Roy Phipps shrugged. “I do what I can. I can't really see the churches clearly from here. If you're expecting me to have seen some particular person come in or out, the chances are nearly nil. I do see people when they walk by here, but they almost never do.”
“Do you know who Mary McAllister is?”
“No.”
“She works with homeless people. She brings a van from a soup kitchen—”
“Wait,” Roy said. “I do know who she is, by sight. I wasn't sure of the name.”
“Did you see her anytime on the afternoon of the day Father Healy died?”
“No.”
“What about Sister Scholastica and Sister Peter Rose?”
“I assume they're nuns,” Roy said. “But that isn't very helpful, is it? There are a fair number of nuns down at St. Anselm's.

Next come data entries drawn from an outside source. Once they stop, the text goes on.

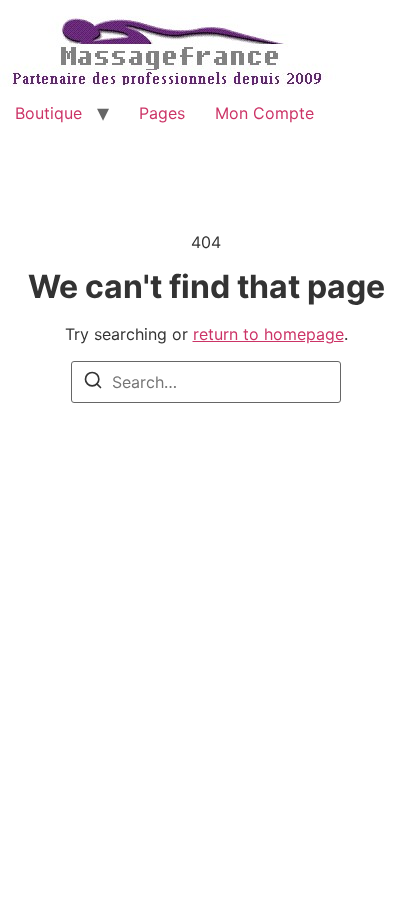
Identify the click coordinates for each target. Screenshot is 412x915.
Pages (162, 113)
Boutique (48, 113)
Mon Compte (264, 113)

I couldn't tell one from the other at a distance, and I don't think I know any of them by name.”
“Did you see any nuns on the street the afternoon of the day Father Healy died?”
“Of course I did. They're everywhere, aren't they? But I don't think that means anything, either. What difference would it make?”
“What about Father Healy?” Gregor said. “Did you see him?”
“No.” Roy stirred in his chair. “Why don't I save you some trouble, Mr. Demarkian. The only person I saw down this end of the street all day yesterday was the whore atheist, Edith Lawton. I saw her come down the street and go into her own house. Dozens of people could have gone into and out of the churches without my ever seeing them. I don't have a good enough view.”
“And that was it? Edith Lawton.”
“That was it. At least, that was it on the day Father Healy died. Since then, of course, the street has been hopping. There are half a dozen people skulking around this morning. I assume they're all reporters.”
“Fine,” Gregor said. “What about you, on the afternoon of the day Father Healy died. You said you were mostly in this room. Where else were you?”
“In the bathroom,” Roy said.
“That was it?”
“I didn't go out even once all afternoon. I had work to do, and that evening I had a Bible study. In case you didn't notice, I didn't even manage to put together a picket line after the murder, although I should have. Sometimes, I can't do everything at once.”
“Were you here alone?”
“I am never alone,” Roy said solemnly. And then he smiled. “I live in a fishbowl, Mr. Demarkian. There's always somebody here, Fred or one of the other men. They man phones day and night, for one thing. And I'm not exactly easy to lose in a crowd, am I? By now, my face must have been on every news broadcast in Philadelphia. I wasn't wandering around the street by myself that afternoon. I couldn't have been and gotten away with it.”
“Shit,” Garry Mansfield said.
Gregor only sat back in his chair and tried to think.